現在、谷合は、5月におこなわれる世界コンピュータ将棋選手権に参加するため、ソフトの開発を進めている。
谷合:出るからには優勝したいんで。最低ラインぐらいまでは持っていけたかなというところですね。今までのそのディープラーニング系の将棋ソフトが画像処理的なのに対して、私のはちょっと自然言語処理的な枠組みです。
現代最先端の分野であるAIと人間との関わりにおいて、将棋界はその最前線の分野だ。
中村:将棋界は新しい、いいものは取り入れていく必要があります。だけど、変えちゃいけない部分もあるのは意識しています。やっぱり僕自身、AIでの研究は取り入れるようにしてます。現代将棋はAIなしには語れませんから。しかしそこを妄信しすぎると、自分の本当の将棋力っていうんですかね、今まで培ってきたものが崩れてしまう部分もあります。
「知」の最前線として
藤井聡太竜王の強さはよくAIと関連して語られる。しかし藤井が築き上げてきた実力は、AIが台頭する以前に、詰将棋を解くなど、伝統的な手法で培われたものだ。

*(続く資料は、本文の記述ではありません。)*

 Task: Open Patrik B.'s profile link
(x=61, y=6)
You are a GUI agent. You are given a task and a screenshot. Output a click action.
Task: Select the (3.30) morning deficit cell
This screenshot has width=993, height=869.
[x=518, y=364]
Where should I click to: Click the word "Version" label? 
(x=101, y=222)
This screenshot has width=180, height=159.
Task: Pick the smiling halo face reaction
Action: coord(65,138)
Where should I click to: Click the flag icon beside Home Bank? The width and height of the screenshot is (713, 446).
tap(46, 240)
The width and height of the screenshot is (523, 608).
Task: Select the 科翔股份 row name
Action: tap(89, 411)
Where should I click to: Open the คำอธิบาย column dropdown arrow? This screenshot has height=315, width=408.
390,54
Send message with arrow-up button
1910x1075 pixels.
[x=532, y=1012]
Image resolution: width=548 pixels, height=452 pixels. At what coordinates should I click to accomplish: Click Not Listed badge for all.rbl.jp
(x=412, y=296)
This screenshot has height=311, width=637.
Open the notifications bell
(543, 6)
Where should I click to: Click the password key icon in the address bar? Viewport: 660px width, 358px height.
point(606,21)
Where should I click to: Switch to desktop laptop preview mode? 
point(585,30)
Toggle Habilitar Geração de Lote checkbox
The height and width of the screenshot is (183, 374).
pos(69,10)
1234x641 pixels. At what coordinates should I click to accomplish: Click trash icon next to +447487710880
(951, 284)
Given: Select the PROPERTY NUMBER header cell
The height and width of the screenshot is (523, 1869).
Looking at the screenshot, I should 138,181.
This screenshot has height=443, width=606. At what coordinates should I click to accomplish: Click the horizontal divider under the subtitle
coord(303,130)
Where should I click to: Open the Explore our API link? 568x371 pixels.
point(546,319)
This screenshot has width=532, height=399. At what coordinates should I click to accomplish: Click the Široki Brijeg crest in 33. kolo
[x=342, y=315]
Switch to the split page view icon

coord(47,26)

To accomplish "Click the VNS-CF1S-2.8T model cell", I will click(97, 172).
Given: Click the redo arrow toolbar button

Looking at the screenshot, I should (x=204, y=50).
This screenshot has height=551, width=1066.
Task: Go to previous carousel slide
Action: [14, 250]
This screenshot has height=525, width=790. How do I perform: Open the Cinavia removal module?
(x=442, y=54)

「将棋のソフトが強くなっていくと、人間の思考がどういうものであるかが鏡に映すように浮かび上がってきます。コンピューターと比較することで、『人間はこういうところが優れているんだ』『ここが盲点なんだ』ということがわかってくるんです」
以上は高校の教科書(『現代の国語』東京書籍刊)に掲載されている言葉だ。発言の主は、あの羽生善治。羽生は現代社会を代表する知性の持ち主として、長くAIの分野に関するナビゲーター役も務めてきた。歴史を築き上げてきた天才をして、AIが導く人間力を、こう説いている。
現代の知の最前線の分野として、今後も将棋界は注目され続けるだろう。